Gut-lag Slowing Down Your Holiday Fun? How to prevent stomach issues when you fly
While going on holiday is often dreamy, the impact of travel on your gut can sometimes be far from it - especially when destinations are far-flung. Do you go on holiday and find your gut slower and not as regular as usual? Gut-lag refers to the disrupted rhythm of the gastrointestinal tract as a result of traveling across time zones.
Top Tips for Managing Gut-Lag:
Pack a probiotic: start taking a probiotic 2 weeks before, during and after your holiday.
Sneak in snacks: bring high-fibre snacks for the plane like vegetable crudites, rye crackers or oat cakes.
Get moving: moving your body increases blood flow to the muscles in the digestive system, which massages food along the digestive tract. A walk up and down the aisle of the plane, or some stretches in the galley, might seem “pointless“ but your gut will thank you for it.

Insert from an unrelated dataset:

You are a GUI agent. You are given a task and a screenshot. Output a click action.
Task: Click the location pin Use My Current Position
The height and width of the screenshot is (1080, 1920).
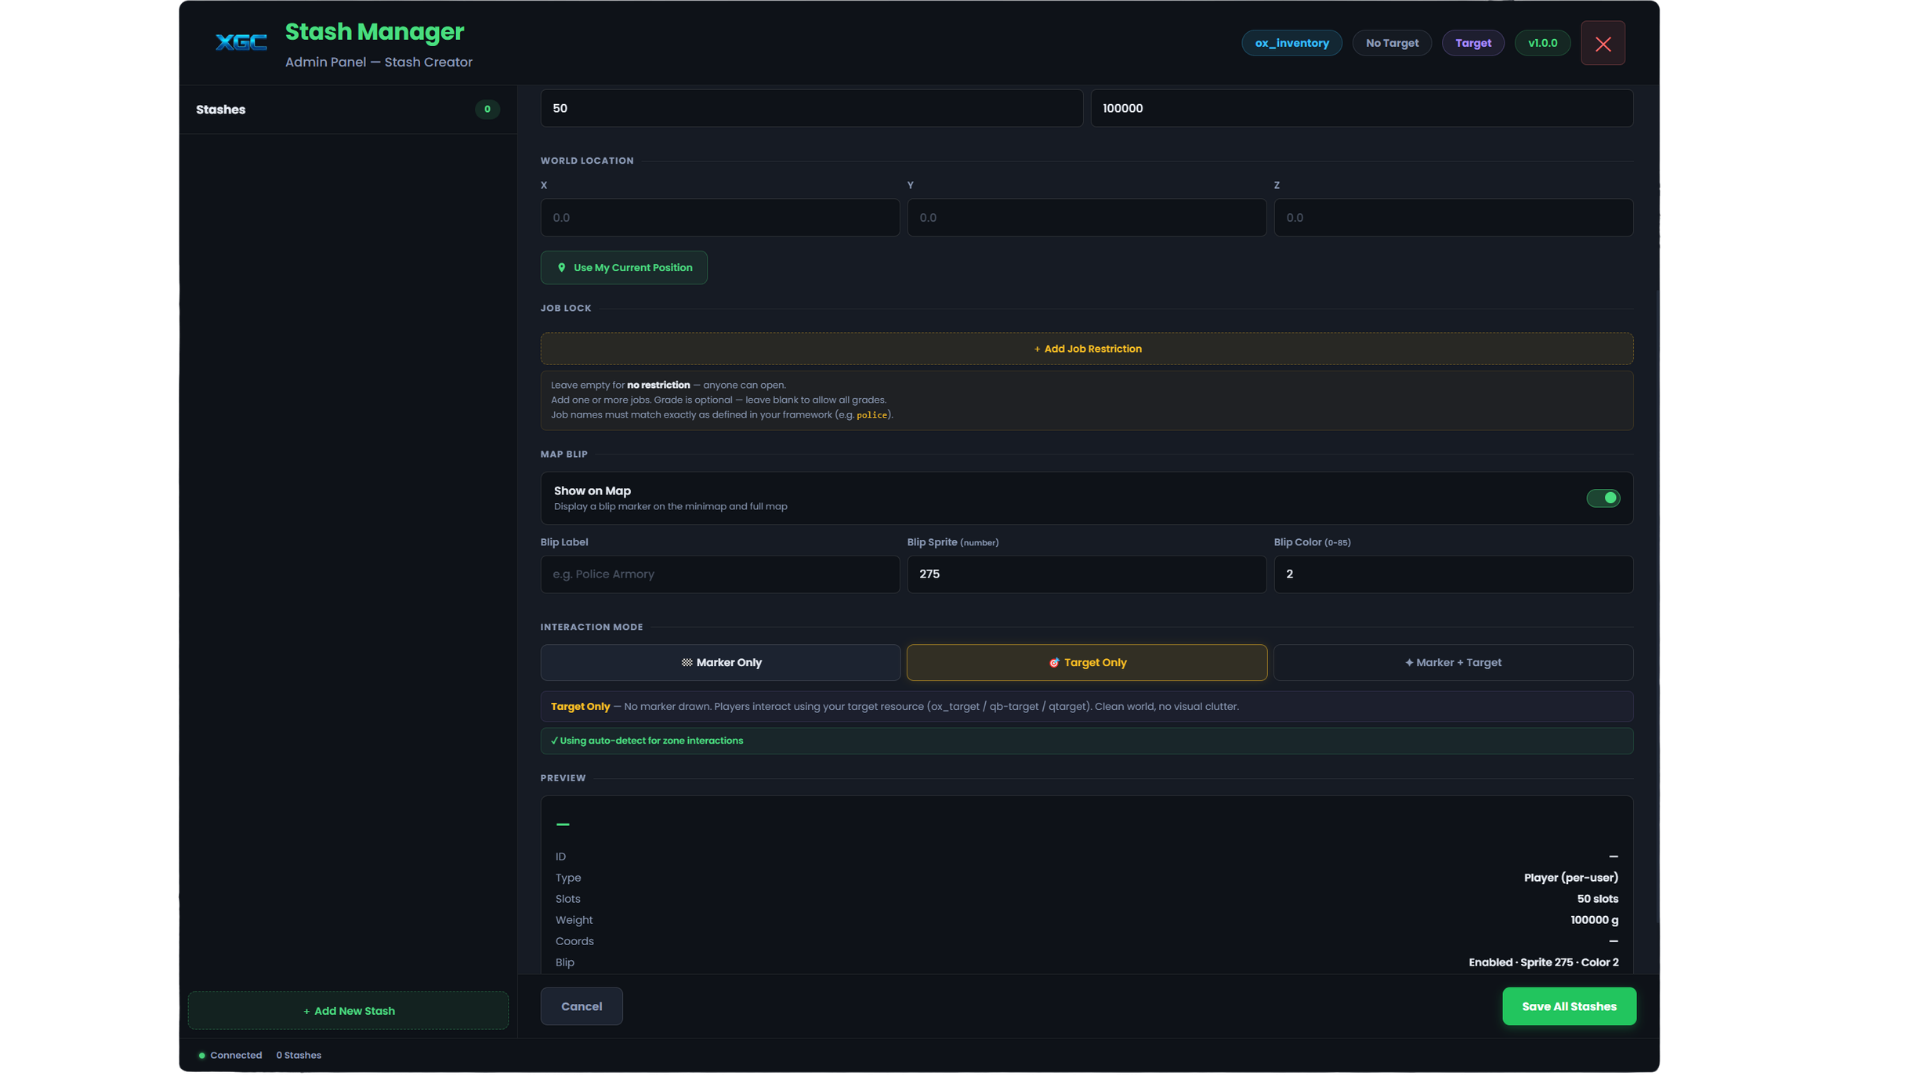[x=624, y=268]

Take mindful moments: travelling can be stressful, especially if you are a nervous flyer. Listen to some guided meditation or breathwork exercises to help your gut-brain connection. After all, a relaxed mind = a relaxed gut and vice versa.
Drink up: Hydration is key to gut health and smooth symptomless digestion. As tempting as it is to fill up on those mini bottles of your favourite alcohol whilst on a long-haul flight, alcohol will disrupt the balance of your gut microbiome. Instead, prioritise your water consumption. Bring a reusable bottle on board and don’t forget to fill it up before your flight.
Finally, once on holiday, be cautious of food safety and hygiene when eating out and opt for bottled water in places where tap water is unsafe to drink. If you do get hit with traveller’s diarrhoea then try to avoid fatty foods, artificial sweeteners and alcohol as this can exacerbate symptoms. Things like toast, boiled potatoes and bananas are easier to stomach.